━━━ Article
# Point And shoot till 18.3K



## aaronbrako (Oct 22, 2012)

Guys i need to buy a camera under 18.3K (P&S),set this budget coz i have heard about Sony CyberShot DSC HX20V,i saw the reviews and quiet liked it. I just wanna know if there are any other P&S cameras which are better than Sony "CyberShot DSC HX20V" whithin the same budget.
Thanks in advance​


----------



## nac (Oct 22, 2012)

Canon SX240/SX260 - 16k/17k


----------



## aaronbrako (Oct 22, 2012)

NAC are u telling me that this camera is better than HX20V or just a little cheaper than it.
I compared the two phone online found this (Canon SX260 HS vs Sony DSC-HX20V - Our Analysis) 
could me tell what is 24P
and HX20v beats SX260 at many places in the above review.


----------



## nac (Oct 22, 2012)

It is cheaper and produce better images than HX20V... If GPS no matter to you, go for SX240. 

That analysis is more like spec comparison and rated based on them. Don't mind that much...

What's your priority here? If you say video, go for HX20V, else SX240.


----------



## great_manish (Oct 22, 2012)

canon sx240 hs is available for 14k online and is a very good camera overall.

if you dont mind low zoom,average video quality(720p) u cud consider the olympus e-pl1 for 17k. image quality of this cam if much better than sx240.


----------



## nac (Oct 22, 2012)

^
 That would be one helluva deal then...


----------



## aaronbrako (Oct 23, 2012)

Hey thanx a lot ppl
I'll consider your reviews and im going to buy the camera tomorrow 
I'll let you'll know which1 i bought and upload sum pics as well...


----------



## nac (Oct 23, 2012)

^ That's cool... Quick decision...


----------



## great_manish (Oct 23, 2012)

nac said:


> ^
> That would be one helluva deal then...
━━━━━━
From the camera thread above, extract word for word the passage starting with "Canon SX240/SX260 - 16k/17k" and going on through "cheaper than it.".
━━━ Data provided
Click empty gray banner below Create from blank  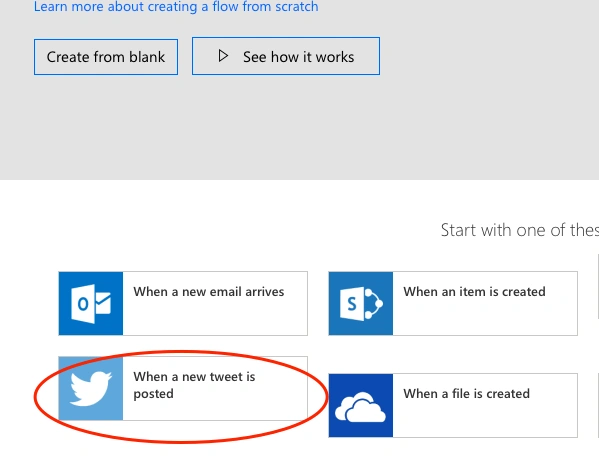coord(191,126)
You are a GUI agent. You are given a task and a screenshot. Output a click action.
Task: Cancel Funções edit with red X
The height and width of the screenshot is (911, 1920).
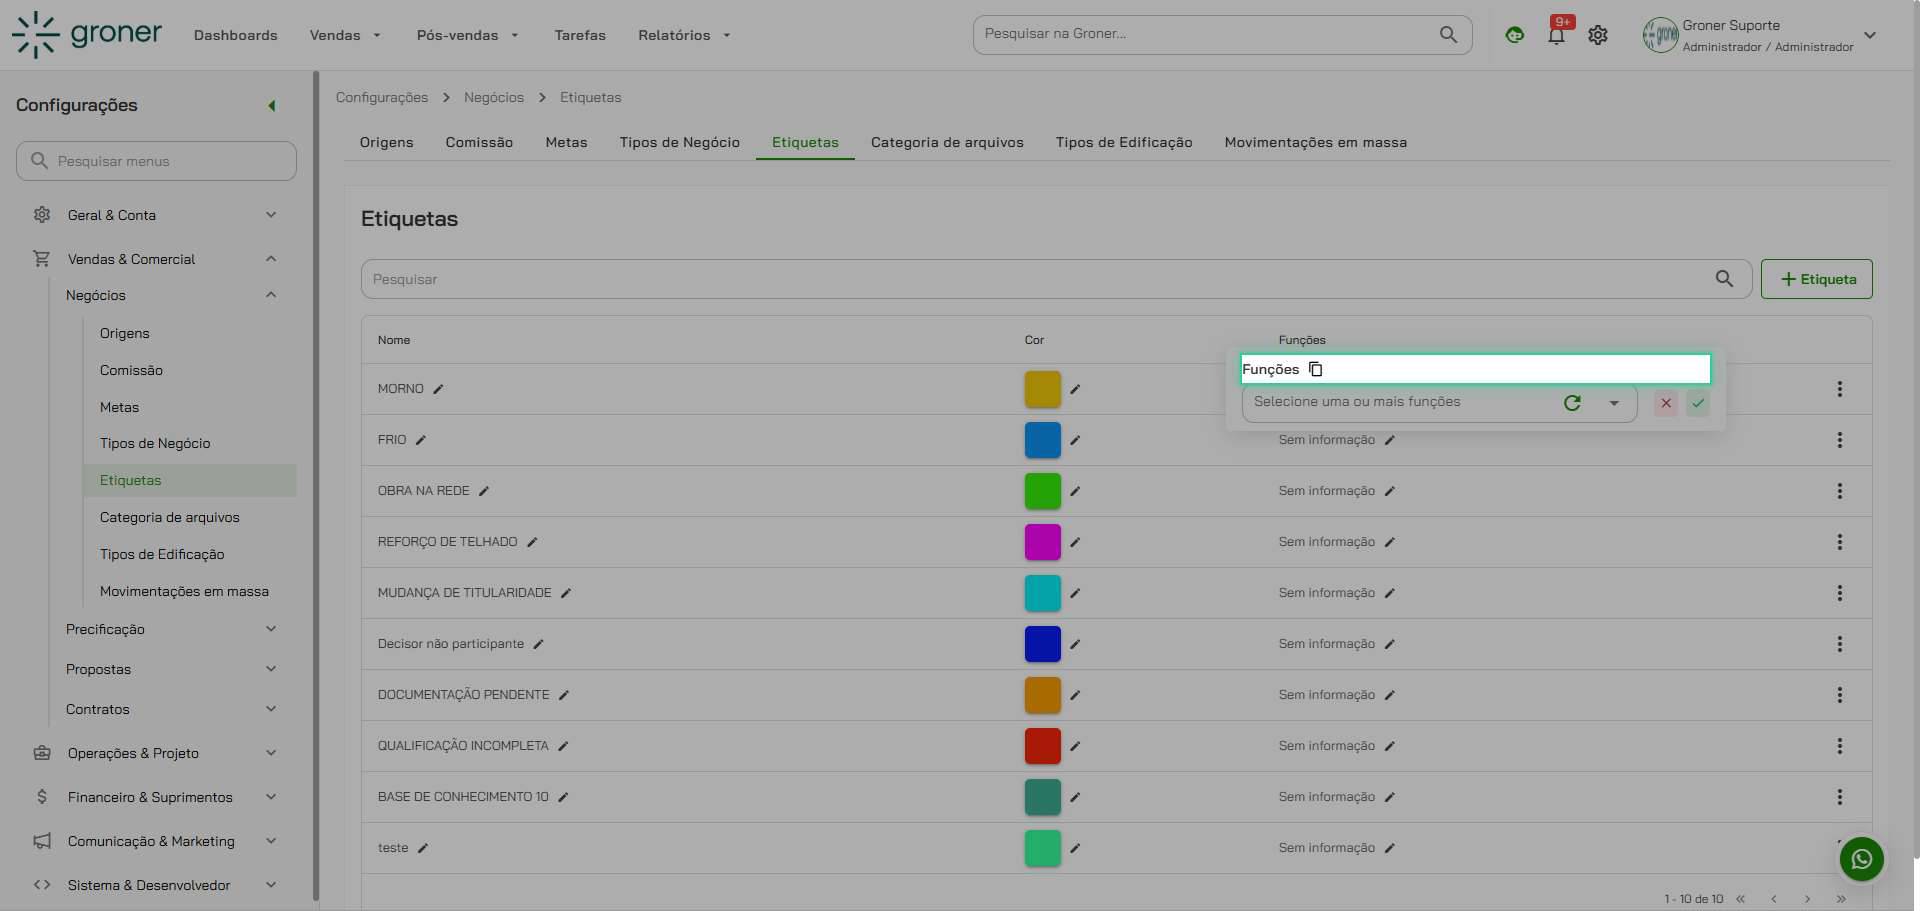[x=1665, y=403]
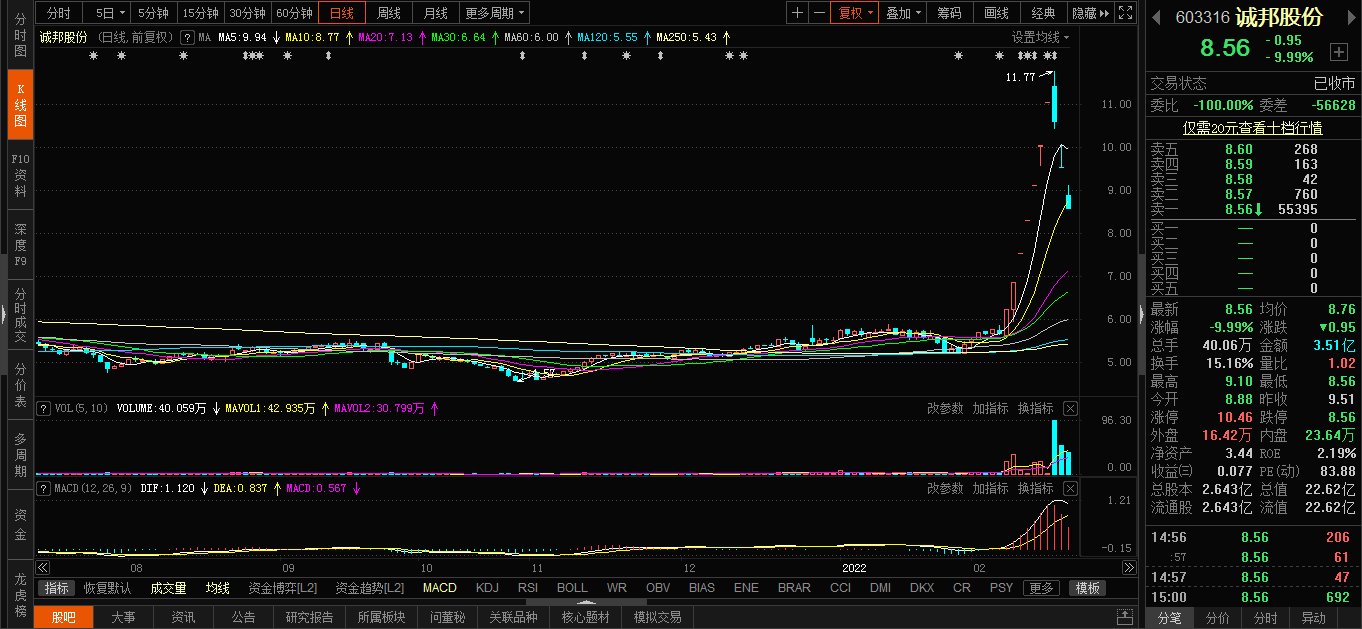The width and height of the screenshot is (1362, 629).
Task: Switch to the 周线 weekly chart tab
Action: (x=388, y=13)
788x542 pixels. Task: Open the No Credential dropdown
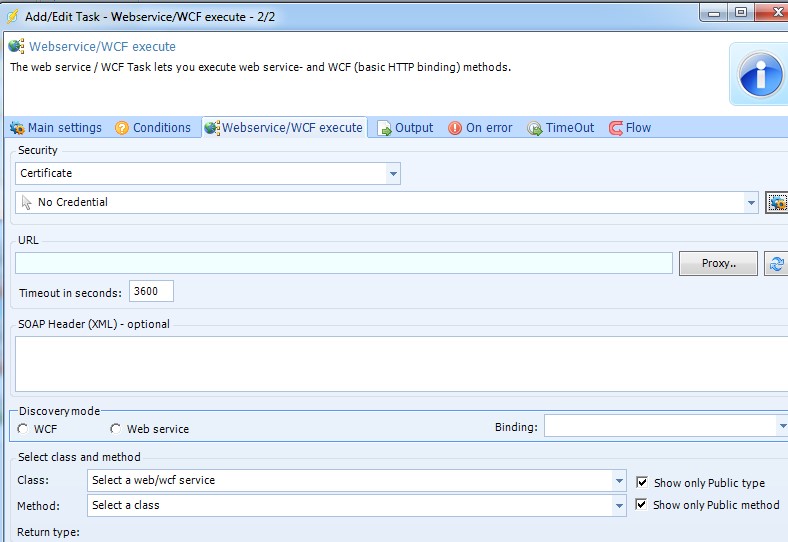click(x=751, y=203)
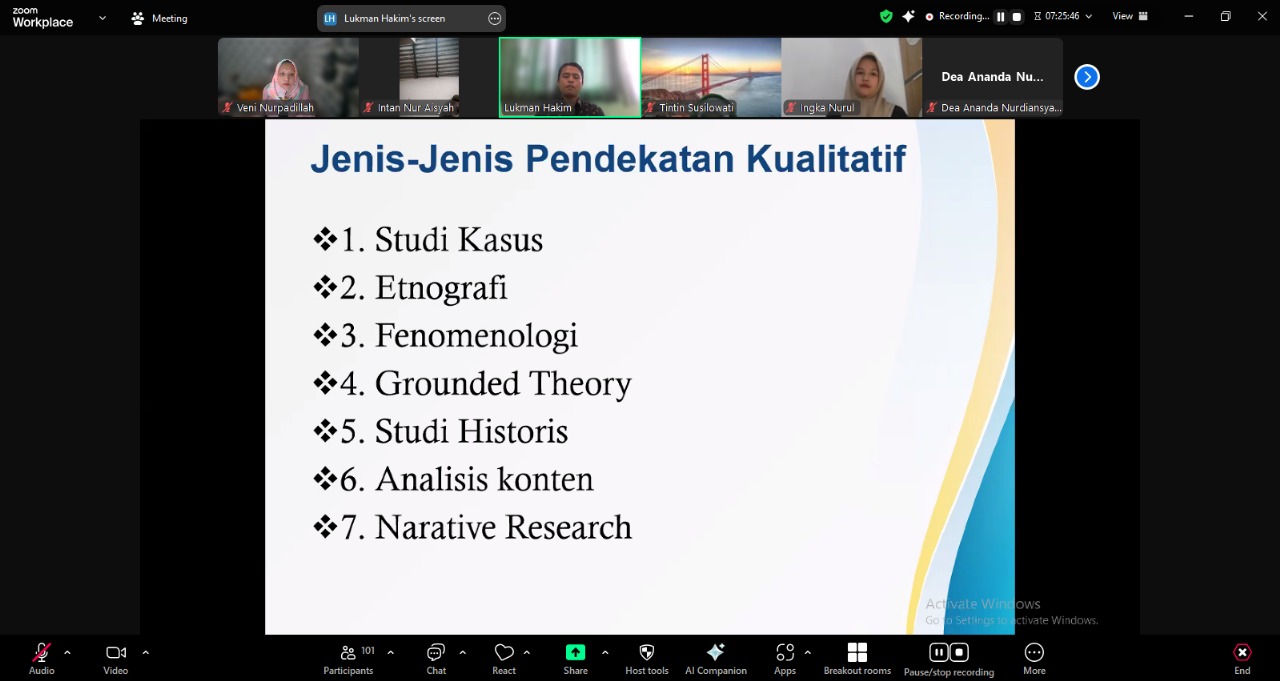The width and height of the screenshot is (1280, 681).
Task: Open options for Lukman Hakim's screen share
Action: click(494, 18)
━━━━━━
= Written answer =
Canon SX240/SX260 - 16k/17k


----------



## aaronbrako (Oct 22, 2012)

NAC are u telling me that this camera is better than HX20V or just a little cheaper than it.